### PAGE EXCERPT
-- -- --

Set K8S_IMAGE_PULL_POLICY to IfNotPresent or Always for production. The default value of Never is only correct for local kind clusters that have the image loaded directly — on EKS, Never causes pods to fail with ErrImageNeverPull.
After saving all variables, trigger a manual redeploy of both services from the Render dashboard.

Step 4: Verify the deployment

1

Check the web service

Open the web service URL in a browser. You should see the LAP login screen. Log in with MASTER_KEY.
2

Check the worker logs

In the Render dashboard, open the worker service logs and confirm the line reconciler worker started appears.
3

Create an agent and spawn a session

In the web UI, create an agent and click Spawn session. The first cold start takes 30–60 s because the EKS node pulls the harness image from ECR. Subsequent starts with the warm pool active should complete in under 2 s.

-- -- --

### GIVEN ENTRIES
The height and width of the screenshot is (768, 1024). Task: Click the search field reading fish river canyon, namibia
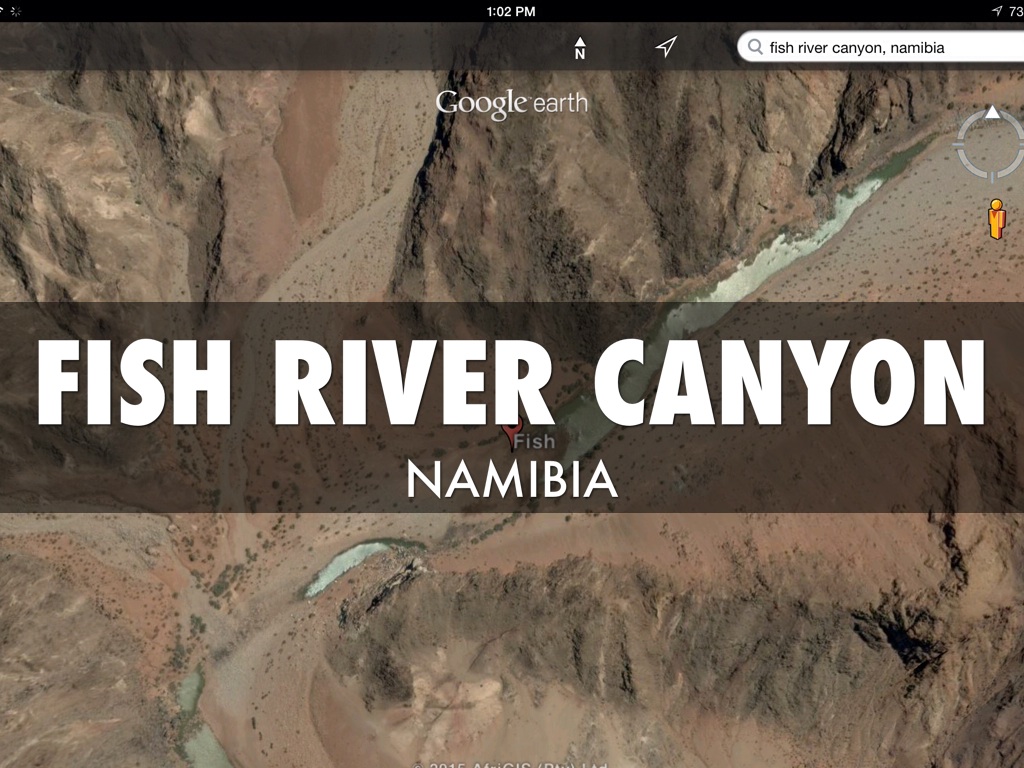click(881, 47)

-- -- --

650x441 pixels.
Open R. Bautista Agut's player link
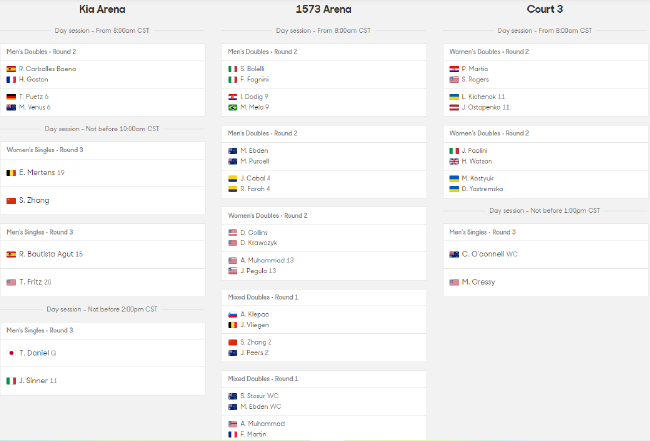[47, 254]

-- -- --

### WORK REQUIRED
Can you pick up the Render and EKS deployment walkthrough after its last sentence, the one about warm-pool starts finishing in under 2 s, and keep it going?

### TASK ANSWER
4

Point the lap CLI at production

Configure the CLI to talk to your production deployment:
lap login
# Agent platform URL: https://<your-render-web-url>
# Master key:         <MASTER_KEY>
Then open a sandbox:
lap <agent-name>

Day-to-day operations

Update a secret value

kubectl patch secret litellm-env -n default \
  --type='json' \
  -p="[{\"op\":\"replace\",\"path\":\"/data/MASTER_KEY\",
         \"value\":\"$(echo -n 'newvalue' | base64)\"}]"

# Restart both deployments to pick up the change:
kubectl rollout restart deployment/litellm-web deployment/litellm-worker -n default

Scale the warm pool

kubectl patch secret litellm-env -n default \
  --type='json' \
  -p="[{\"op\":\"replace\",\"path\":\"/data/WARM_POOL_SIZE\",
         \"value\":\"$(echo -n '6' | base64)\"}]"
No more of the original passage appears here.